Four butchers in Haripur have died after being infected with Crimean-Congo Hemorrhagic Fevervirus (CCHF) in September 2013. The butchers lost their lives after they slaughtered and handled the meat of an infected sheep that was bought from a local animal market, although it is believed that the sheep had come from Afghanistan. An immediate ban on the slaughtering of animals was imposed for 7 days to help prevent further infection and to raise awareness about CCHF in the local area.
Disease notes
CCHF virus was initially identified in Pakistan in 2006 near Loralai, after some butchers and livestock buyers died because of the disease.
Crimean-Congo Hemorrhagic fever is a viral haemorrhagic fever that can be transmitted by ticks. It can cause outbreaks of severe disease in human populations, but it does not cause clinical disease in ruminants, which act as amplifying hosts for this virus.

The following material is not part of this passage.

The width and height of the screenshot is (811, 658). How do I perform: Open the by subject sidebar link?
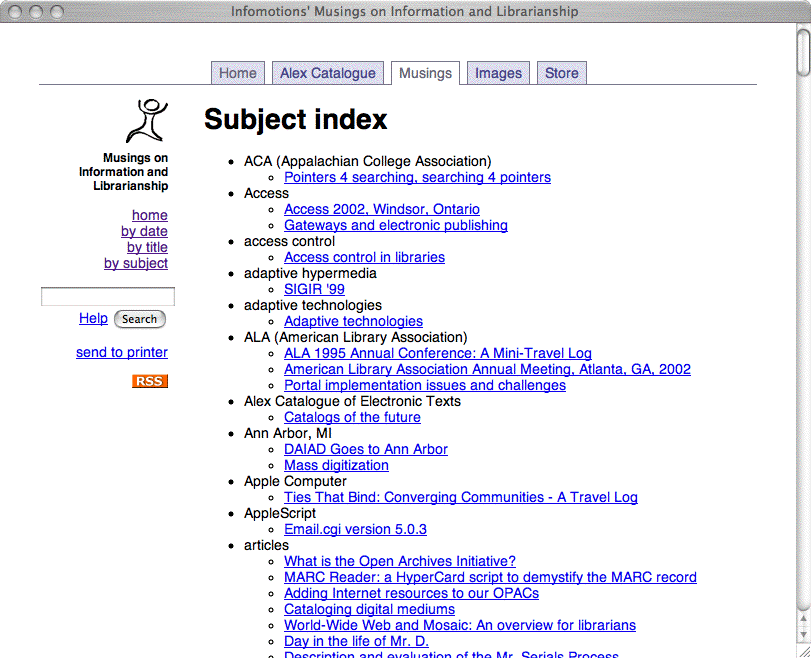(x=136, y=263)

The disease was first described in the Crimea in 1944 and given the name Crimean haemorrhagic fever. In 1969, it was recognized that the pathogen causing Crimean haemorrhagic fever was the same as that responsible for an illness that had been identified in 1956 in the Congo, and linkage of the two place names resulted in the current name for the disease and the virus.
CCHF spreads to humans either by tick-bites, or through contact with viraemic animal tissues during and immediately post-slaughter. CCHF outbreaks constitute a threat to public health services because of its epidemic potential, its high case fatality ratio (10-40%), its potential for nosocomial outbreaks and the difficulties in treatment and prevention.
CCHF is an endemic disease across Africa, the Balkans, the Middle East and Asian countries that are south of the 50° parallel north, which is the geographic limit of the genus Hyalomma, the principal tick vector.